Plant Families: Dandelion



Dandelions are part of the Composiate family of plants. These plants cover Asters and Sunflowers.

I love  looking at dandelions-  When they pop up all over a field I get very excited.  I know that there will be dandelion tinctures, oils, fritters and if I am feeling ambitious, Dandelion wine, in my future.  Brigitte Mars, an herbalist and writer, knew so many things to do with dandelions (both edible and medicinally) that  she was able to fill up a book.

According to the web site ,, here is what can be said about the Compositae family that the dandelion falls under:

“The uniqueness of the Aster or Sunflower family is that what first seems to be a single large flower is actually a composite of many smaller flowers. Look closely at a sunflower in bloom, and you can see that there are hundreds of little flowers growing on a disk, each producing just one seed. Each “disk flower” has 5 tiny petals fused together, plus 5 stamens fused around a pistil with antennae-like stigmas. Look closely at the big “petals” that ring the outside of the flower head, and you will see that each petal is also a flower, called a “ray flower”, with its petals fused together and hanging to one side. Plants of the Aster family will have either disk flowers or ray flowers, or both.
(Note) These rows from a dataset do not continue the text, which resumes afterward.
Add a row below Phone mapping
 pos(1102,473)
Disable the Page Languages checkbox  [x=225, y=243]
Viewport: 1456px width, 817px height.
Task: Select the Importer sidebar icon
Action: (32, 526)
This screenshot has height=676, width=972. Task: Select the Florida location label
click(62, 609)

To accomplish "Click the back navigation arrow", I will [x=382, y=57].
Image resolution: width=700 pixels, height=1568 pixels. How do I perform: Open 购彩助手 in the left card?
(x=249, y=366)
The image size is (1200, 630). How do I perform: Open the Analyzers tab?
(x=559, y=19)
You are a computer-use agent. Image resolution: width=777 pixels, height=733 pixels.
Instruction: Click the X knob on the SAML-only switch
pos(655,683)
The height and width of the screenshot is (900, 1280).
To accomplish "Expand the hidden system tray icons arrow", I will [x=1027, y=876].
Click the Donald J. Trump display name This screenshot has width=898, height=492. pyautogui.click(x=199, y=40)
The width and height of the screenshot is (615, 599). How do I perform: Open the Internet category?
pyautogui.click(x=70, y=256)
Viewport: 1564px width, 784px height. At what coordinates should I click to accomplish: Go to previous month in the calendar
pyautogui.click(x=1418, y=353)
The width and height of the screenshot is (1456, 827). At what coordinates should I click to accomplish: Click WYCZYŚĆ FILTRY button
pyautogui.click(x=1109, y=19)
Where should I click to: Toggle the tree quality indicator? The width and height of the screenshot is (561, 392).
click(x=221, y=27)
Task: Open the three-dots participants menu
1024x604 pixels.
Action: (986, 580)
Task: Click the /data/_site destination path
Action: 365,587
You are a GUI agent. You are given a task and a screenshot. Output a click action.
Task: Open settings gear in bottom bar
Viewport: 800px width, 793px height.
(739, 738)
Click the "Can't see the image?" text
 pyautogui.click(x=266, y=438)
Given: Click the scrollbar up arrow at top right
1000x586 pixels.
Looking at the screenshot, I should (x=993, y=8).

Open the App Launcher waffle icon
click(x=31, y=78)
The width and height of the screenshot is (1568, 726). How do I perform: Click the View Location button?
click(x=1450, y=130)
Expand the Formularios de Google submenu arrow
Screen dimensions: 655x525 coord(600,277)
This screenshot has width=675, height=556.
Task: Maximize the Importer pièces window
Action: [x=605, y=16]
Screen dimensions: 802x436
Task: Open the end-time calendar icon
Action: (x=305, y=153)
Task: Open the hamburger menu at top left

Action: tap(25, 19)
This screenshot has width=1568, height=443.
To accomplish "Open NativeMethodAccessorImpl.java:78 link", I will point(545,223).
When the seeds are ripe and fall away, you are left with a pitted disk that looks strikingly like a little garden plot where all the tiny flowers were planted.”

Dandelion leaves can be a bit bitter especially after they flower.  They are great added to a salad, cook like spinach with garlic and oil or made into a pesto.  The bitter is supposed to be good for digestion and something that our ancestors regularly incorporated into their diets.

I like to make a salve with dandelion flower oil-  I find it nourishing and healing for my very dry skin.  Dandelion teas are good as a diuretic without depleting you of calcium.  The Rockland Forager is particularly fond of dandelion root ‘coffee’, a recipe we will make available soon.

One of the truly great things about dandelion is that it is readily available, you can collect it without worrying about depleting the supply.  It is a great plant to research, study the plant and learn about .  It is one of the great plants to adopt in the beginning of your plant journey.

I hope this inspires you to go forth and adopt a dandelion before they blow away.